How IPL wants FERC to transform MISO energy storage tariffs
The utility says current storage rules were intended for flywheels and would degrade batteries too quickly
The first energy storage project in the Midcontinent ISO is up and running, but it is not being compensated for the services it is providing in the MISO footprint.
Indianapolis Power & Light’s 20 MW, 20 MWh Harding Street storage facility went into service in May, but as valuable as those batteries may be, there is no regulatory path for IPL to get paid.
IPL is working on that problem, but it could be a heavy lift.
Late last month, IPL filed a complaint with the Federal Energy Regulatory Commission, asking the regulator to find that MISO’s rules for energy storage are deficient and should be revised.
The fast track complaint seeks three changes. IPL wants to see MISO revise its tariff for primary frequency regulation (PFR) by unbundling it and paying locational marginal prices (LMP) for the service under its own schedule. Because it is an automated function, current rules do not consider PFR to be a market operation because there is no bid and dispatch function.
The utility also wants MISO to revise its dispatch protocols for secondary frequency control. As currently designed, lithium-ion batteries wanting to participate in the MISO market would be forced to operate in a way that would degrade their batteries quicker than usual.
Those protocols were designed for flywheel storage devices, but forcing li-ion batteries to provide one hour of injection and one hour of withdrawal prevents batteries from “being used in the most valuable manner,” the filing says.
Cell life of the Harding Street battery would be reduced to three years, instead of the 10 years if it were cycled properly, IPL argues. IPL also wants to be paid, not charged, the LMP when withdrawing power from the grid in response to frequency deviations.
Thirdly, IPL wants MISO to broaden the services battery storage can provide to include ancillary services, energy, ramping, and capacity. IPL argues that MISO’s definition of a storage energy resource (SER) was designed solely for the operating characteristics of flywheels and limits them to providing regulation services. IPL wants to see restrictions on the products that can be provided by all types of resource lifted.
In the filing, IPL says, “The Commission should direct that the Tariff be reformed so that Resources technically capable of providing various products under the Tariff be permitted to provide such products, regardless of resource label or technology.”
MISO’s existing storage rules were, in fact, designed with flywheel technology in mind. They came out of a similar filing to IPL’s that Beacon Energy made with FERC. The irony is that the rules were never needed because Beacon went bankrupt in 2011. (The company has since emerged from bankruptcy.)
IPL knew MISO’s rules were not favorable for battery storage back in 2009 when it began developing plans for the Harding Street storage project, and it was hopeful that those issues would be addressed.
“We thought we would be able to tweak the regulations, but that didn’t happen,” Lin Franks, senior strategist for RTO, FERC and compliance Initiatives at IPL, told Utility Dive.
IPL embarked on the project “with open eyes,” she said, but “it is hard for any stakeholder to know everything under [MISO’s] hood.” RTOs are complex and many times problems do not become apparent until a project is implemented, she said.

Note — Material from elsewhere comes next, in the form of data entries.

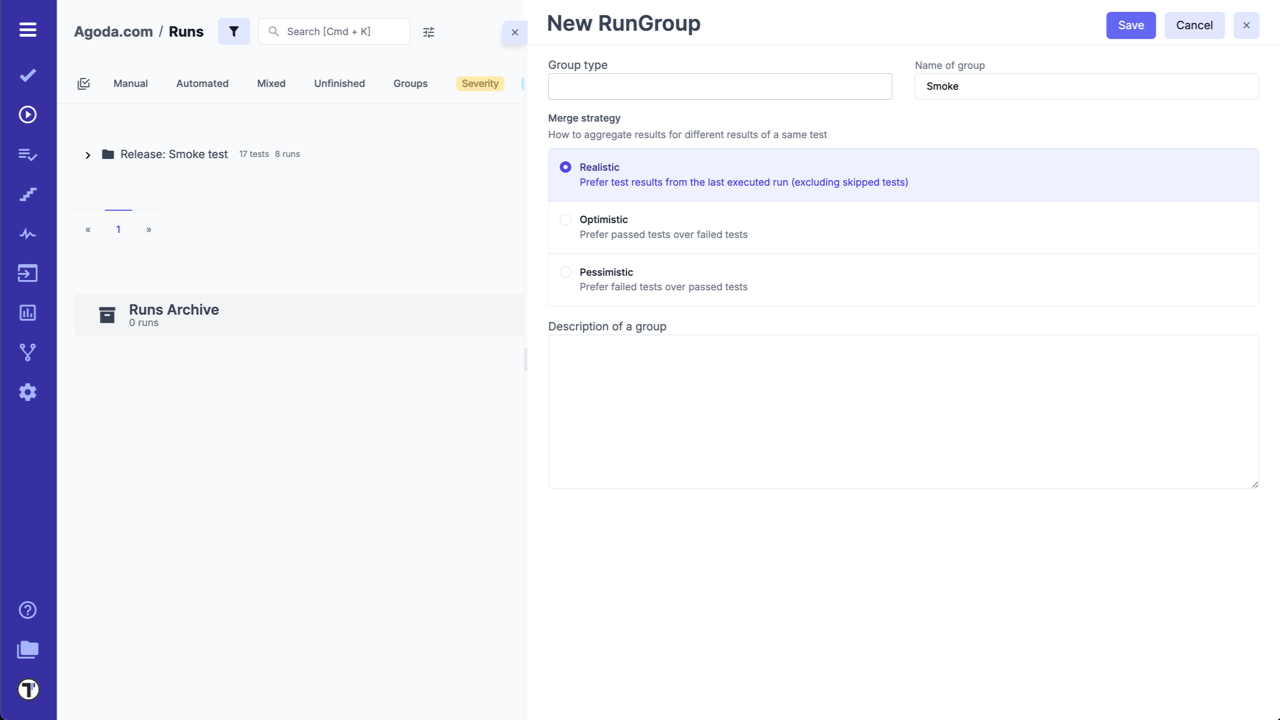Open the Analytics chart icon in sidebar
1280x720 pixels.
pos(28,313)
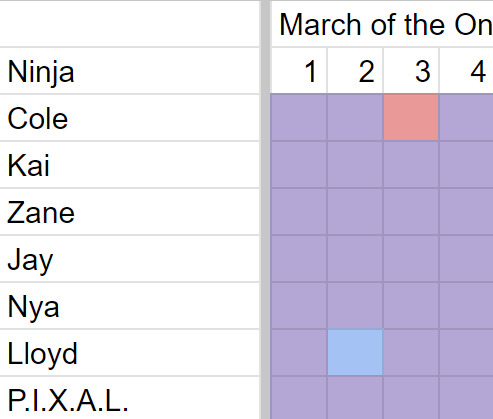Select episode column header 4

[x=466, y=71]
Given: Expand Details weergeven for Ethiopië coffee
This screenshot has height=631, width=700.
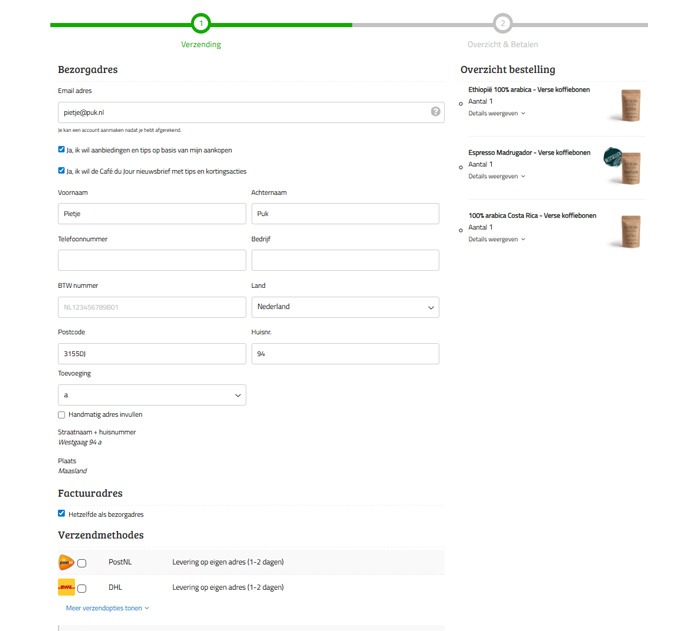Looking at the screenshot, I should click(x=496, y=113).
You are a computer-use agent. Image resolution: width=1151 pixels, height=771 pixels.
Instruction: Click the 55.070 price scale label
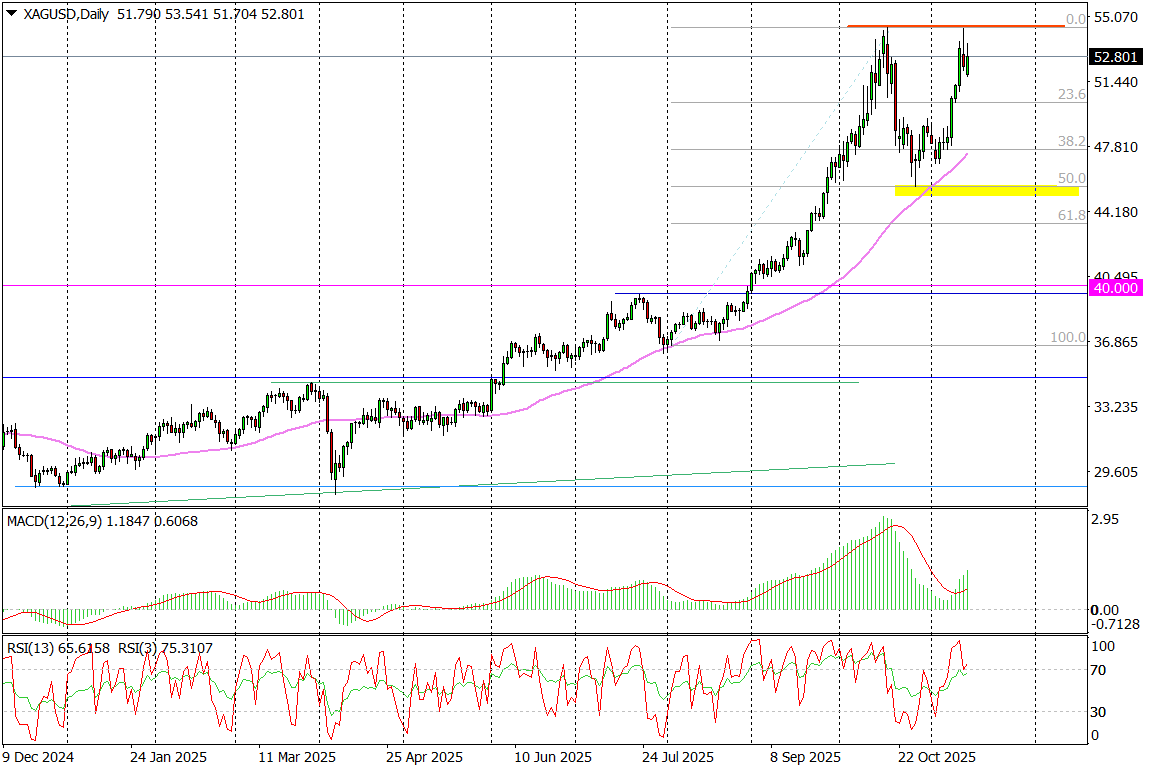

Franks emphasized that IPL’s filing is not hostile, and that the utility continues to work with both FERC and MISO on designing rules that work for all parties.
Franks also said that IPL is not looking for MISO to design rules to accommodate batteries. The rules should apply equally to any technology, she said.
MISO is assessing its next steps regarding the filing, spokesman Jay Hermacinski said. He also noted that MISO is already addressing several of the issues raised in the complaint and, like other RTOs, is participating in both policy and technical discussions “to determine the most efficient and effective ways to integrate new technology, including storage, to the grid.”
It also is worth noting that the Harding Street battery station is not a merchant project. When it began the development process, IPL realized it had a variety of options for ensuring the reliability of its grid, which can be provided by resources as diverse as substations and generating plants to static VAR compensators.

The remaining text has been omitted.